Three Brickworks Design Studios, located in Baltimore, Philadelphia and New York City, offer a centralized space to collaborate on designs, make purchases and attend special events and educational programming.

Overall, players in the construction industry will see clear benefits from embracing brick. For one thing, clear majorities of American consumers have indicated a desire to live in sustainable homes. For 65% of those surveyed, the goal of conserving energy in their living spaces was of particular importance. To this end, research demonstrates that clay bricks outperform cement, vinyl and stucco in energy efficiency by as much as 50%. 

On the commercial side, four out of every five companies surveyed in 2021 were focused on boosting green building efforts within the next one to three years. Concerns about return on investment in real property will boost the attractiveness of sustainably built office spaces. Commercial green buildings have been shown by studies to rent at rates 2% higher than their non-green counterparts nearby, a significant benefit at a time when real estate revenues have been taking a hit across the board. 

“A huge part of sustainability is creating spaces that are meaningful,” said Smith. “Sustainable building projects require ticking as many boxes as possible when it comes to the efficiency, utility and longevity of a space.” 

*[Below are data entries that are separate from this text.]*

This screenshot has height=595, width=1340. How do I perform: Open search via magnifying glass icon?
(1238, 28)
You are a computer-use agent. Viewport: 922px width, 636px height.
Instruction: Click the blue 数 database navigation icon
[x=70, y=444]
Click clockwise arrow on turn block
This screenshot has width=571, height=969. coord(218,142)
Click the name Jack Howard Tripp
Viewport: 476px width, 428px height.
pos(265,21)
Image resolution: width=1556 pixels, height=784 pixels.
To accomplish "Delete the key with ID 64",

“The investment made in creating a space early on ideally pays long-term dividends in terms of less required maintenance, lower energy costs and a longer lifespan for that building,” she continued. “Brick is really special in its ability to enable all of this and more. It is not only physically resilient in basically lasting forever, but has had a role in just about every design period throughout history.”

Of course, there is no silver bullet or single solution for creating more sustainable spaces. But the unique strengths and inimitable qualities of brick go a long way toward addressing complex sustainability goals. On multiple levels, there is no sturdier choice than high-quality brick.